== Selected passage

The opinions of investigators still differ concerning the manner in which the supplementary hairs are developed. An especial subject of controversy is the point whether the young hair is formed from an entirely new papilla (STIEDA, FEIERTAG) or from the old one (LANGER, v. EBNER), or whether both methods occur (KOLLIKER, UNNA). It seems to me that the first view is the correct one, and that the shedding of the hairs is due to the atrophy of their papilke. During this slowly occurring process of degeneration, perhaps even before it begins, the substitution is initiated by the occurrence of an active cell-proliferation at a place in the outer sheath of the root which indeed consists of cells rich in protoplasm and by the formation of a new plug, which grows out deeper into the derma from the bottom of the fundament of the old hair. At the blind [deep] end of this secondary hair -form there is then developed from the derma a new papilla, upon which is formed the new hair and its sheaths alongside of and below the old one, in the manner previously described. When it begins to increase in length, it presses against the old hair lying above it, crowds the latter out of its sheaths, until it falls off, and finally itself takes the place of it.

====

Required tasks:
- a) In the passage on hair replacement, which investigators hold that both methods of forming the young hair occur?
- b) Render into French the following sentence from the passage on hair replacement: "The opinions of investigators still differ concerning the manner in which the supplementary hairs are developed."

== Extracted records

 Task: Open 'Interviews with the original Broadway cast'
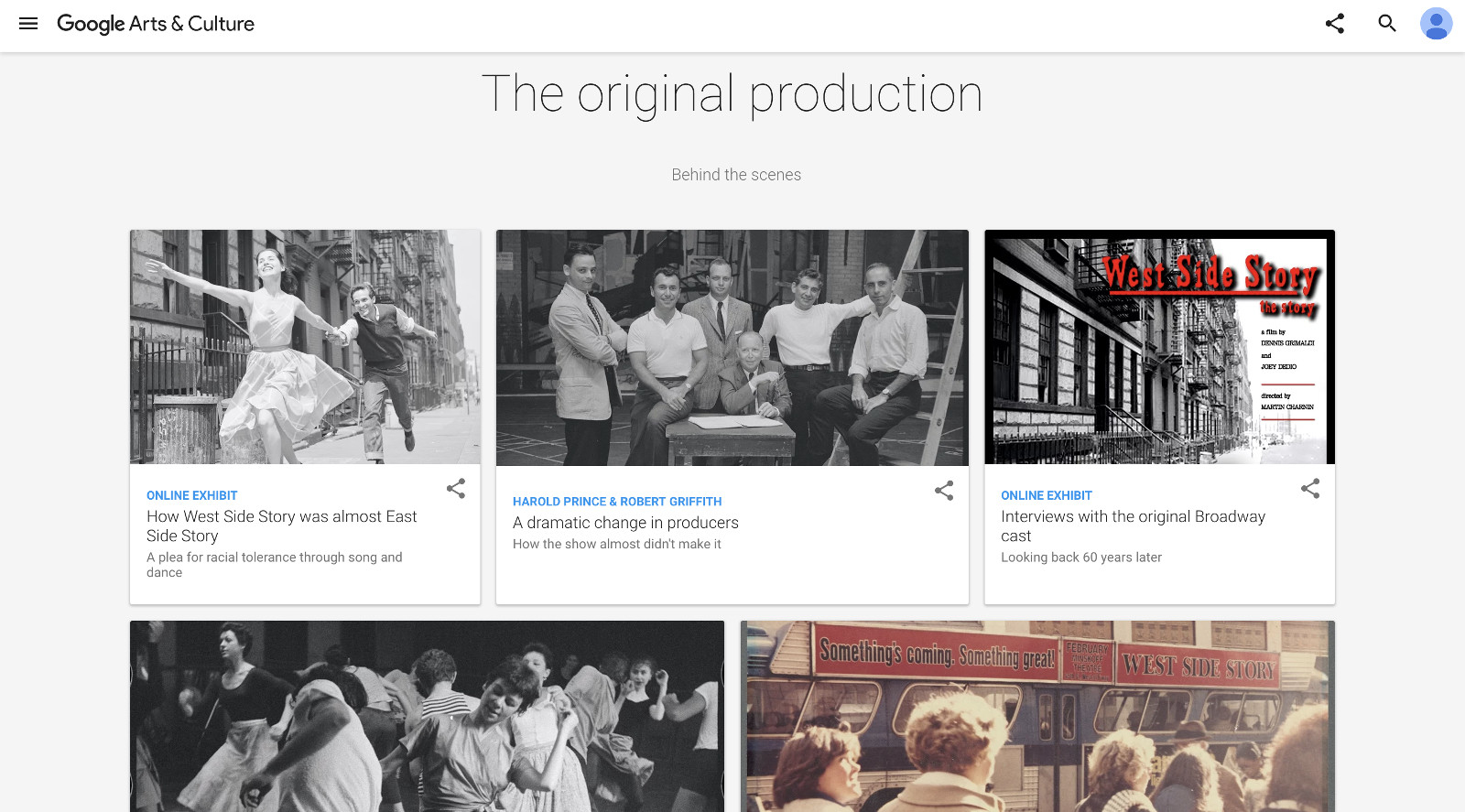pos(1133,526)
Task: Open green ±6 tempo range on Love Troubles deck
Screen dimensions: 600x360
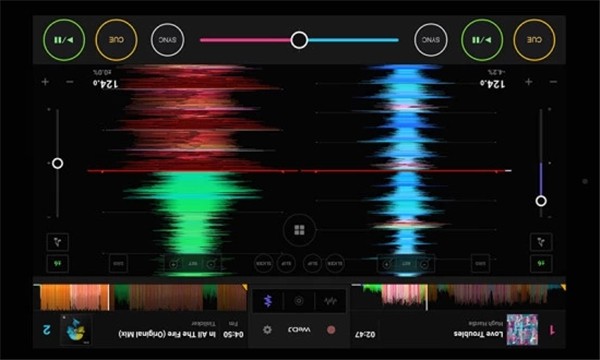Action: click(x=541, y=263)
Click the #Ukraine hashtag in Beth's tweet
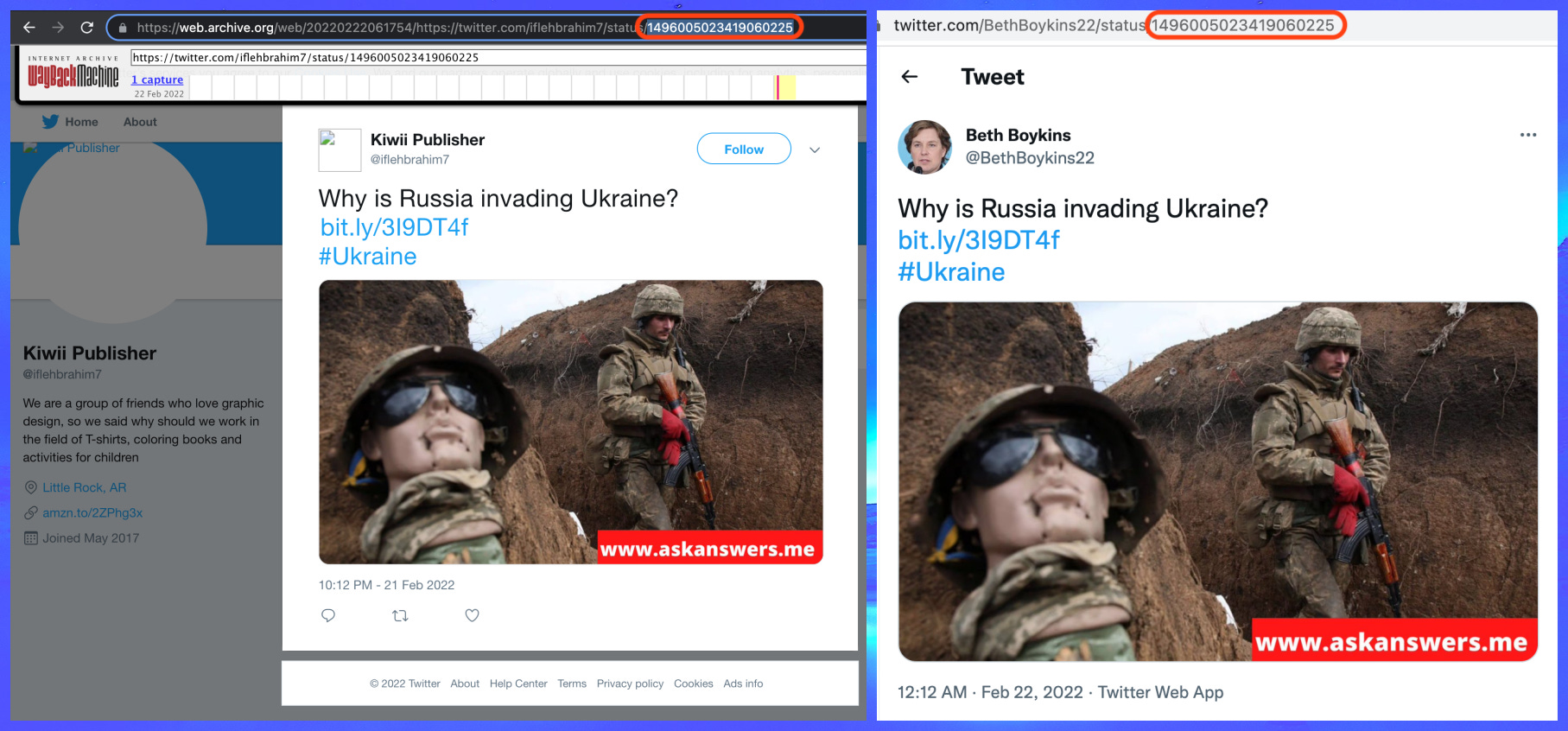This screenshot has height=731, width=1568. coord(951,272)
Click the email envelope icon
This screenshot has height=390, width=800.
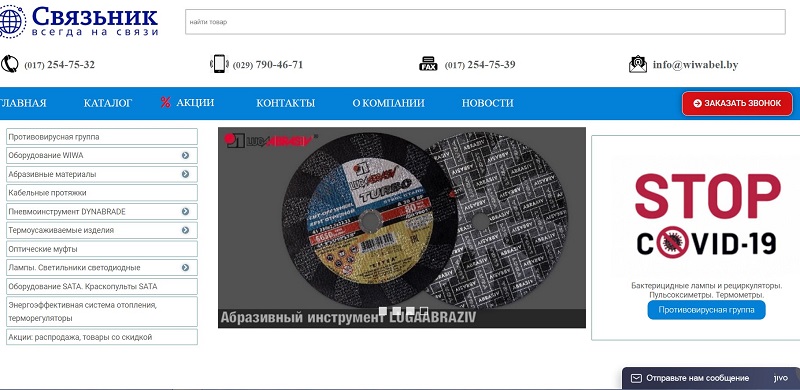coord(638,64)
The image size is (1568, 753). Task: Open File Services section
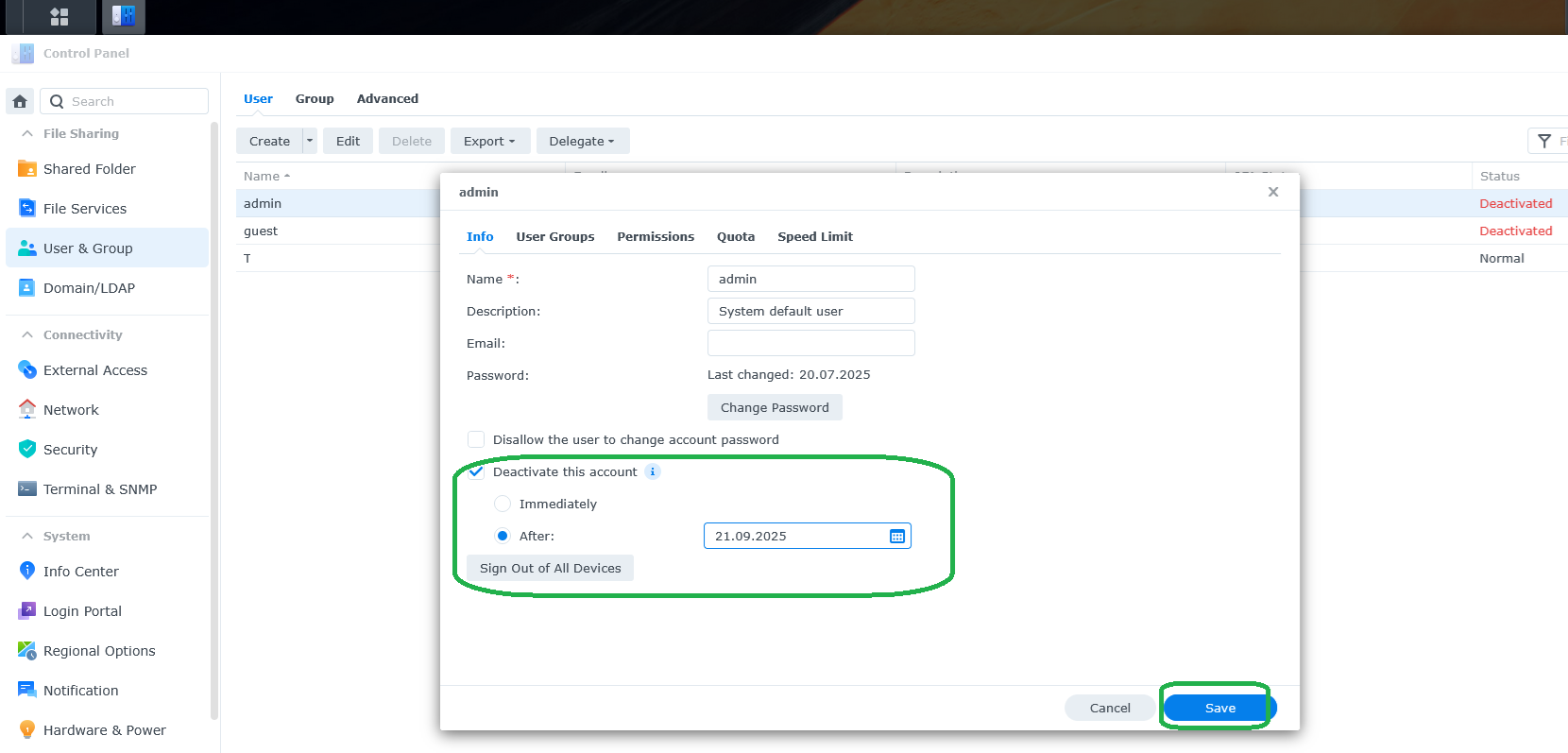[84, 209]
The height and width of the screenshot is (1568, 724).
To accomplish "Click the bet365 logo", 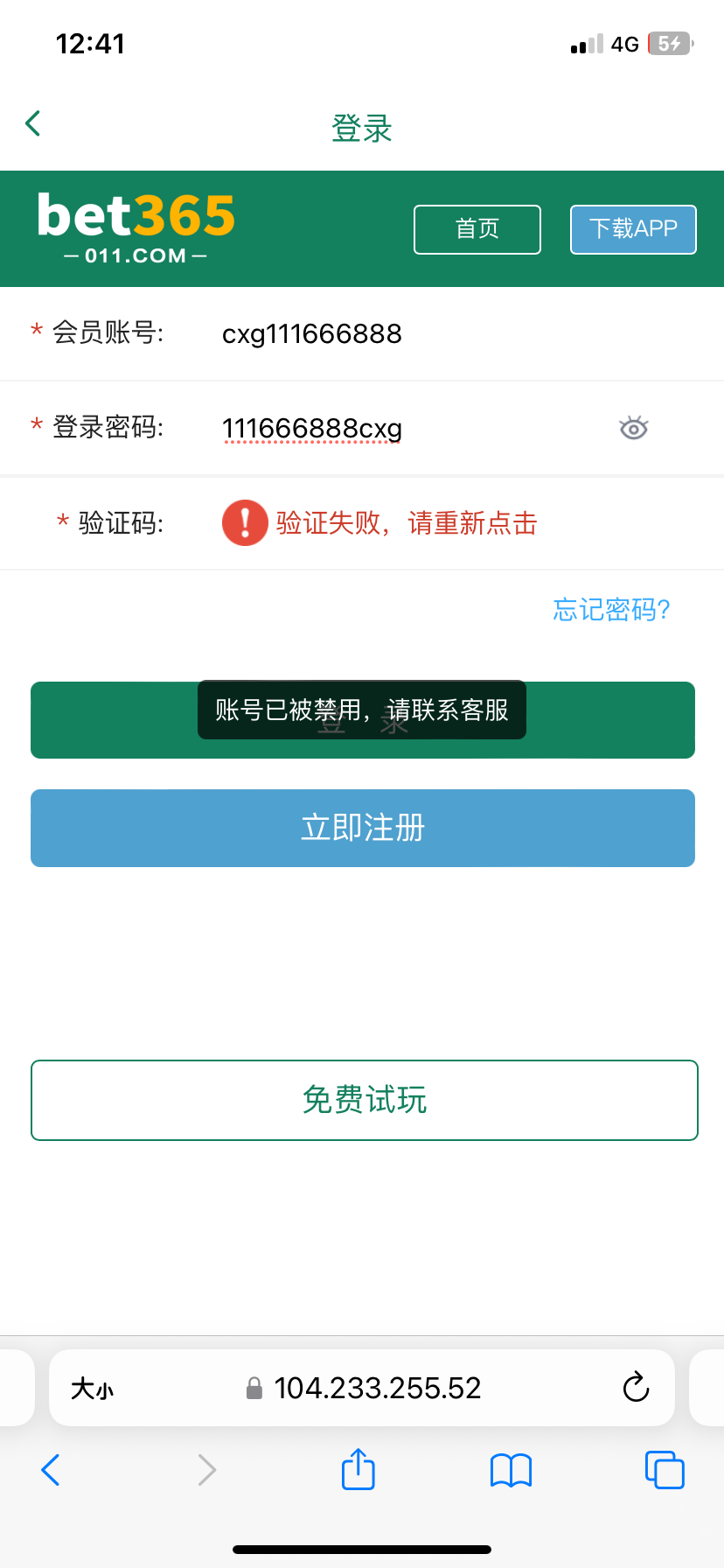I will click(x=136, y=228).
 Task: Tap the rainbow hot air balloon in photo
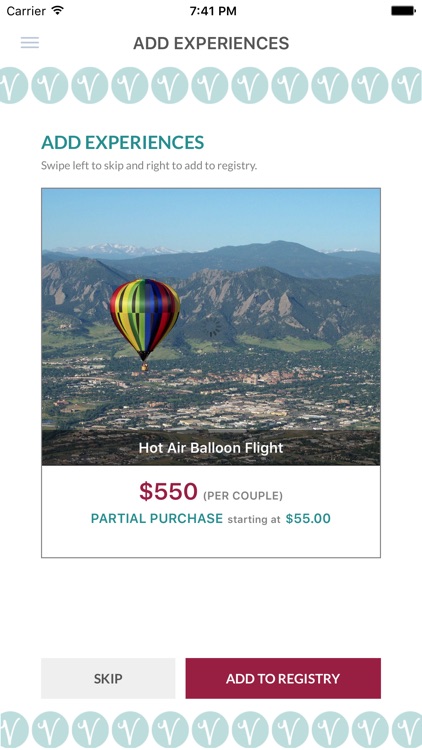145,325
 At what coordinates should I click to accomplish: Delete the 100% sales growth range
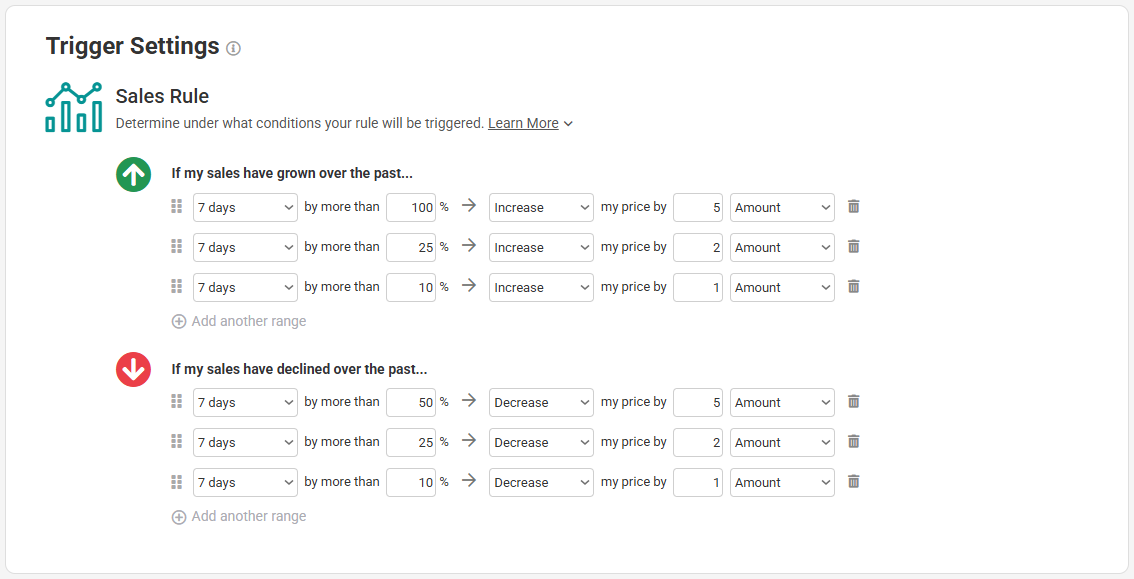853,207
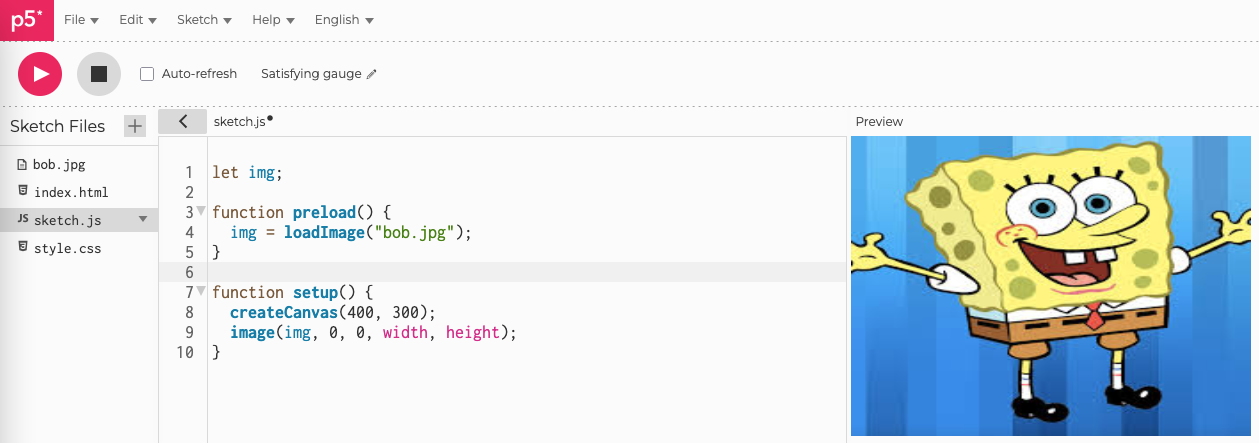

====

Responses in order:
- a) Kolliker and Unna.

- b) Les opinions des chercheurs divergent encore quant à la manière dont se développent les poils supplémentaires.